It is adrenaline mixed with excitement, the smell of petrol in the air and a feeling that something big is going to take place. It is demanding, dirty, hard and filled with calculated risks. The drivers need to use a special type of intelligence, take split-second decisions, read the course and know to what point they can force their bikes.
PG Hjortmarker is repairing the bike of the rider that keeps the Swedish hopes up in the coming World Championship; his son Eddie. He is part of the CEC S.I. Racing team, a Latvian team that believes in, and works with, young riders from Norway, Sweden, Latvia and the US. Eddie started racing when he was seven years old and got his 50cc licence – today he is 20 and a major name in the sport.
The team helps the young riders to grow with the sport, gives them the best conditions at the beginning of their careers. "German and Dutch teams are top ranked these days, but Sweden was one of the big countries in the sport not too long ago."

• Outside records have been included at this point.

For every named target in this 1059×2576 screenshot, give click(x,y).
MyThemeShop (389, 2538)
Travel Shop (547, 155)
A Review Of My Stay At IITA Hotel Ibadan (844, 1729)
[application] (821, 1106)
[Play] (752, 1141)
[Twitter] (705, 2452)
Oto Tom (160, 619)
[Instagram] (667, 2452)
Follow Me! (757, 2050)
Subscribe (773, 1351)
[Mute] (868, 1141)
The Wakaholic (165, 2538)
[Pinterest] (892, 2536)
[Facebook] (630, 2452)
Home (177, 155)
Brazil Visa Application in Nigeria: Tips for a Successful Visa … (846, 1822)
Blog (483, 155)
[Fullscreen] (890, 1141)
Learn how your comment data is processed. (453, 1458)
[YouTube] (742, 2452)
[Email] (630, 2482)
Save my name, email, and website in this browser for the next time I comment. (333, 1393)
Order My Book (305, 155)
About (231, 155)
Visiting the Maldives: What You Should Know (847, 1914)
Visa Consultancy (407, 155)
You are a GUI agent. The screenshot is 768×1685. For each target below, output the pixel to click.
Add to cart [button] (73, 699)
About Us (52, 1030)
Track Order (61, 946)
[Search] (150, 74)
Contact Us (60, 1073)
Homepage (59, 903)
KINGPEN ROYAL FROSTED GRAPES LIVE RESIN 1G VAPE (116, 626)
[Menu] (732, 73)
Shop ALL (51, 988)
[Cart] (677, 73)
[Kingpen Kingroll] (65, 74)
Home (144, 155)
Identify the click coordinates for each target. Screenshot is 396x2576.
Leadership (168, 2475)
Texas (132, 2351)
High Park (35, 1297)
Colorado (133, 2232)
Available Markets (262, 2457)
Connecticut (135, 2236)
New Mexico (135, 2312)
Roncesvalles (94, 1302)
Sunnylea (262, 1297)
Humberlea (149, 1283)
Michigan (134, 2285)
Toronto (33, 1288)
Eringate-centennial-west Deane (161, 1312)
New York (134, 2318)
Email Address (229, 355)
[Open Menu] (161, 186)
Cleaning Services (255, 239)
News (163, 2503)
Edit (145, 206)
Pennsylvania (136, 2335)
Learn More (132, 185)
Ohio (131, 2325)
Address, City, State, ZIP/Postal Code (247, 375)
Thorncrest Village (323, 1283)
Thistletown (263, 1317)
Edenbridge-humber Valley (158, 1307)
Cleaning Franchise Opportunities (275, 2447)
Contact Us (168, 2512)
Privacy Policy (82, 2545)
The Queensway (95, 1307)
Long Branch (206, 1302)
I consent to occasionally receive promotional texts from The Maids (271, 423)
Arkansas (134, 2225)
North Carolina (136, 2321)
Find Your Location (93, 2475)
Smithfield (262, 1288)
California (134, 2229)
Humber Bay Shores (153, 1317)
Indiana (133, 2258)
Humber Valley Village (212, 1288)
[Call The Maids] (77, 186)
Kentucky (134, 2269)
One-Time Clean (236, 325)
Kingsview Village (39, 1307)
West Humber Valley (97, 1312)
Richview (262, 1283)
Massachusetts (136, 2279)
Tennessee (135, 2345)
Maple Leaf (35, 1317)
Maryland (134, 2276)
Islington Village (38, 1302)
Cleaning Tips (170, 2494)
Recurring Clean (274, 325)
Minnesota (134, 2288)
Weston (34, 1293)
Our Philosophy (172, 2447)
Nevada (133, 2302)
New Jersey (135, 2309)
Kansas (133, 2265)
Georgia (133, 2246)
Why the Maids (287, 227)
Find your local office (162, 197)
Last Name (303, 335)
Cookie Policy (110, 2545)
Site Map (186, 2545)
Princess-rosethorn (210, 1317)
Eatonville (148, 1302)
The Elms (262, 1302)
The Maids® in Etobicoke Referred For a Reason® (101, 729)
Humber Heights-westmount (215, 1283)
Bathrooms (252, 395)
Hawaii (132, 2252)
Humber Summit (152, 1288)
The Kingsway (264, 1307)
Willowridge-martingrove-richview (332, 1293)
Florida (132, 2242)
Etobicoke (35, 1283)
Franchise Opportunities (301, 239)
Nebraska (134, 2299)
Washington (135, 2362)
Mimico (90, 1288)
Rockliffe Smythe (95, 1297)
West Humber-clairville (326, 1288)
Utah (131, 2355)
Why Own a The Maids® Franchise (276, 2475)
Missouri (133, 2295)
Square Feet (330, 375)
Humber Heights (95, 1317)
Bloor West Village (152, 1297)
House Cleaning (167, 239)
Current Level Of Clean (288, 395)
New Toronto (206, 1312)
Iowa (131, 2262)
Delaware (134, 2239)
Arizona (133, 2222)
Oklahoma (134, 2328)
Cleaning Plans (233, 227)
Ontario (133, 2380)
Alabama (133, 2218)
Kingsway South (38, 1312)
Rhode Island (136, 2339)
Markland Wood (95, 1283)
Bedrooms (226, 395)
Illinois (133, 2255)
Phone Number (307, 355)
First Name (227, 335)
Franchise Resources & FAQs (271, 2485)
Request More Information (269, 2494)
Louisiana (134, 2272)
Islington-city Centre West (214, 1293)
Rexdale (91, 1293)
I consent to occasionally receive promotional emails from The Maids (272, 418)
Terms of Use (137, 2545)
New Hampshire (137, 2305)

In the midst of this macho environment we find Aleksandra Steinberg, team manager in charge of PR, sponsors and everything practical such as transport and schedules that enable the team to perform at top level. "There is always a lot to do: timing the riders, solving a variety of big and small problems, helping out with the bikes during the races," she says.
After every race, the bike is disassembled and every part of the engine is inspected, cleaned and wiped. "We have always used Tork paper," says PG Hjortmarker. "For a long time we used the blue roll, but now we are testing a white double-layered paper and it's amazing. It's super-absorbent, even extremely sticky brake fluid poses no problem."
"Motocross is very expensive, like tech-heavy sports usually are," says Aleksandra Steinberg. "We are immensely happy to have Tork as our sponsor. It is a large brand that supports and believes in us. We are thankful for the help and the support we receive, it enables us to continue working with young riders, helping them to reach the highest level."